-------- DATA PROVIDED --------
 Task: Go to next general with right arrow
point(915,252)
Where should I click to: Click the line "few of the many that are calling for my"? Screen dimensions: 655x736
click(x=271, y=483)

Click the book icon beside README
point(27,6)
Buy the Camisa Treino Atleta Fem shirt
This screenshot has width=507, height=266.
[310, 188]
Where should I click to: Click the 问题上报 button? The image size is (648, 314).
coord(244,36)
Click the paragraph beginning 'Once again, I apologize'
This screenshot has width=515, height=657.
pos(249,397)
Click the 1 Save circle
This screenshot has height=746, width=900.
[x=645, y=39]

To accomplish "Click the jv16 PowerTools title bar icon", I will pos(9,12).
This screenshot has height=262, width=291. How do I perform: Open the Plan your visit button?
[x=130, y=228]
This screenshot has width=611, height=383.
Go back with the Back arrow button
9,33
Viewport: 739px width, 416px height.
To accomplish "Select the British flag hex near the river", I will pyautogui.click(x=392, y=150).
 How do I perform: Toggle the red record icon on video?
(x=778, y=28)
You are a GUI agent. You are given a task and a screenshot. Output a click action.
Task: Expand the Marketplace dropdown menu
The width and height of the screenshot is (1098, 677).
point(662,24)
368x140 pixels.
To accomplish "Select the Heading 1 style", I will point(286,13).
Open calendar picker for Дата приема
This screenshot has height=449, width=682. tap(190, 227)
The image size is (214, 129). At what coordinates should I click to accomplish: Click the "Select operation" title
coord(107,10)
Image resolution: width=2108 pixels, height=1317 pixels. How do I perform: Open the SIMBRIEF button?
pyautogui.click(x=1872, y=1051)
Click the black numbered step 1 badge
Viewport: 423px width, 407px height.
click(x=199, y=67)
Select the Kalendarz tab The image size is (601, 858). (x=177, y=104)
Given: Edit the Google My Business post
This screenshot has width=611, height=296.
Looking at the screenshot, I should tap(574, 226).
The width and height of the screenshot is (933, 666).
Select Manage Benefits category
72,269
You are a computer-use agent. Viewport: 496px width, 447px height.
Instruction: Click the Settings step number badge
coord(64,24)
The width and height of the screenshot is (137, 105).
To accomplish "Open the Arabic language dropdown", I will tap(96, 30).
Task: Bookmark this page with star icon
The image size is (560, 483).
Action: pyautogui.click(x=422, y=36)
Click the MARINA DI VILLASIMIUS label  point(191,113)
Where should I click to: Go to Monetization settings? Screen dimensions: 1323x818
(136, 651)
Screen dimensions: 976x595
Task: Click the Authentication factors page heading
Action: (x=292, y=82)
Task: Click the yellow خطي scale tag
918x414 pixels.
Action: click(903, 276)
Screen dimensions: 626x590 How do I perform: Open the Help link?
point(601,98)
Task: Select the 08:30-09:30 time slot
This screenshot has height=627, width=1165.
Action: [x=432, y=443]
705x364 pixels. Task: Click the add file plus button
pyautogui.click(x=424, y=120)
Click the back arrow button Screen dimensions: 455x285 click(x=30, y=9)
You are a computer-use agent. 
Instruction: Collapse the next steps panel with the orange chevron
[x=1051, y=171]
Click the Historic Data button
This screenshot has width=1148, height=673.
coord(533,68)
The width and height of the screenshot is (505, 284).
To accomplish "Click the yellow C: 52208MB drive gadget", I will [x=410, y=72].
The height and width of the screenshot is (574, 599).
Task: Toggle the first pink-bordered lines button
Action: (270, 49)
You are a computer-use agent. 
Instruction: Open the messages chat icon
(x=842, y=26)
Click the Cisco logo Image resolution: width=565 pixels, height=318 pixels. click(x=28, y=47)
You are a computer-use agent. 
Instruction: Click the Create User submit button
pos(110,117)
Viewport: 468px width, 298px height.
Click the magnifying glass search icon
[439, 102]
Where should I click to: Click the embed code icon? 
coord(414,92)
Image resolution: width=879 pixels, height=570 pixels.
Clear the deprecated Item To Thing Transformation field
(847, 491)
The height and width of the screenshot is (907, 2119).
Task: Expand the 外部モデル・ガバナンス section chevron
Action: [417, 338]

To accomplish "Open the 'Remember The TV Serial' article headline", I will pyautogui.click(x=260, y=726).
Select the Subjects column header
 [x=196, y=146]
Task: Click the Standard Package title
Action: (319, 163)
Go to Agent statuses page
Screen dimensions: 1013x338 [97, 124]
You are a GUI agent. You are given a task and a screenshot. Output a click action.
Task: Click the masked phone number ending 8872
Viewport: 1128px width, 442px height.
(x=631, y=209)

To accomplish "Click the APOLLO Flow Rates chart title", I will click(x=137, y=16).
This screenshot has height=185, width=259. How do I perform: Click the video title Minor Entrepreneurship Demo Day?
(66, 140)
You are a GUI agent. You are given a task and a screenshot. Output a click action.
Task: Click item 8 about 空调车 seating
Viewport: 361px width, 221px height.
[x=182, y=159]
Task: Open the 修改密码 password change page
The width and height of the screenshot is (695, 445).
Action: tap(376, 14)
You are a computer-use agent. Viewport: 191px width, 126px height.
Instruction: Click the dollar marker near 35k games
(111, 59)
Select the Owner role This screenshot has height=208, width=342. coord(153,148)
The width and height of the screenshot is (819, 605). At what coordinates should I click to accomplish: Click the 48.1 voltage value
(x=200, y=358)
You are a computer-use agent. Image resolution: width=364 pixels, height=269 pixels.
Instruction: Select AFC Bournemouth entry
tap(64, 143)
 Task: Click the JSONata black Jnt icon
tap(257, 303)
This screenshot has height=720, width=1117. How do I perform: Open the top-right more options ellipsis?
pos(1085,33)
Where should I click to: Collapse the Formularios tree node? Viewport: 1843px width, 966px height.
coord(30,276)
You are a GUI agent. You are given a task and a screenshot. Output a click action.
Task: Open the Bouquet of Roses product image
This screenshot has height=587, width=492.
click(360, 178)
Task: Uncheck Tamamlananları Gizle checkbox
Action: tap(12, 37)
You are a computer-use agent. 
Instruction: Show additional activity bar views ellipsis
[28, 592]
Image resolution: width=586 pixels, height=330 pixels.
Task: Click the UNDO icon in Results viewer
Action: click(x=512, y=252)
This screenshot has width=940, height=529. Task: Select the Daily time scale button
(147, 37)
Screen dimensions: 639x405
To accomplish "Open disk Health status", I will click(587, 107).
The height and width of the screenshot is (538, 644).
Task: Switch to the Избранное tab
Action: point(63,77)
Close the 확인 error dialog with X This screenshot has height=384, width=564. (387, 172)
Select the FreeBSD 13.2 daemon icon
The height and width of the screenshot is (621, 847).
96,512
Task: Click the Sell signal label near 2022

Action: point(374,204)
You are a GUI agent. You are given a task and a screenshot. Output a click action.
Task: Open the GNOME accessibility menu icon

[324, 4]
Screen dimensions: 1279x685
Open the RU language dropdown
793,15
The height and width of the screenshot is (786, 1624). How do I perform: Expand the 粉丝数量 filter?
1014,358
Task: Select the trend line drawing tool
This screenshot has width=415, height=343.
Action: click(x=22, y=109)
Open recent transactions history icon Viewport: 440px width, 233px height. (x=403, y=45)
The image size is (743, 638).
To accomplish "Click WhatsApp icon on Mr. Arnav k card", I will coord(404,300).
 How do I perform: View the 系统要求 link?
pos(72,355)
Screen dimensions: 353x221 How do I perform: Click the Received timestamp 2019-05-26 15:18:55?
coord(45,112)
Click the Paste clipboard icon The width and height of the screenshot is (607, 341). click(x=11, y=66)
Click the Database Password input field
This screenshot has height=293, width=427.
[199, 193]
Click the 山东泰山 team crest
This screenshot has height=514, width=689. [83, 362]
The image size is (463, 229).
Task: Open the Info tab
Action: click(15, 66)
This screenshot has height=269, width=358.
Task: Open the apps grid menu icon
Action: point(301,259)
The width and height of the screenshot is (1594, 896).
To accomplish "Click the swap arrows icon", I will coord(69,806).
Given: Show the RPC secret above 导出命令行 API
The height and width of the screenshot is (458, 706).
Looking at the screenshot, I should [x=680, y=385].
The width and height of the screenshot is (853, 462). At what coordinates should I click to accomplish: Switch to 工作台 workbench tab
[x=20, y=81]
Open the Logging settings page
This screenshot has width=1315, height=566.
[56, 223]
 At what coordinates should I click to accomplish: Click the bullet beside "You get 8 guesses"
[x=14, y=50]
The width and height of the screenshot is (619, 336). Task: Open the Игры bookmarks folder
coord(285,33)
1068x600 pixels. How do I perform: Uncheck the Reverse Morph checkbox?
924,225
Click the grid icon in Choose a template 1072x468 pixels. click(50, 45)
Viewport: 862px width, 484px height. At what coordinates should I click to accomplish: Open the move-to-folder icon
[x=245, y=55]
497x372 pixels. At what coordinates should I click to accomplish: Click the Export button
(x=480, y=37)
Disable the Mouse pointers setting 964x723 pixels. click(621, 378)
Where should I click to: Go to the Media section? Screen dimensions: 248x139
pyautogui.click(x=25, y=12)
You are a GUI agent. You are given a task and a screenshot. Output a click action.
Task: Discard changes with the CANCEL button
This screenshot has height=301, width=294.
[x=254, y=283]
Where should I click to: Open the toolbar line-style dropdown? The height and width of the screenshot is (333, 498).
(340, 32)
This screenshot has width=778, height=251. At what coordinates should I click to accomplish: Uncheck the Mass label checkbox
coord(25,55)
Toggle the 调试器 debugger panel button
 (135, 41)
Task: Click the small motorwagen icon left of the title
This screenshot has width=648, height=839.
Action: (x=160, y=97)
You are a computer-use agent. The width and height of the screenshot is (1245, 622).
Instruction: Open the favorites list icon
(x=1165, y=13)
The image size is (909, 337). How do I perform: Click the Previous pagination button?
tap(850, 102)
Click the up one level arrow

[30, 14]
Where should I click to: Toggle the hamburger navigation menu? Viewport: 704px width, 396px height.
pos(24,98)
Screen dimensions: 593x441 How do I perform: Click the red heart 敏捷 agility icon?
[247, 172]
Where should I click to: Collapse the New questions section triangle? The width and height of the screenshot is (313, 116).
--------
Repeat the rows above verbatim, starting at the line that contains "Screen dimensions: 1279x685" and ending after the line that contains "Open recent transactions".

## RESPONSE TO THIS TASK
Screen dimensions: 1279x685
Open the RU language dropdown
793,15
The height and width of the screenshot is (786, 1624). How do I perform: Expand the 粉丝数量 filter?
1014,358
Task: Select the trend line drawing tool
This screenshot has width=415, height=343.
Action: click(x=22, y=109)
Open recent transactions history icon Viewport: 440px width, 233px height. (x=403, y=45)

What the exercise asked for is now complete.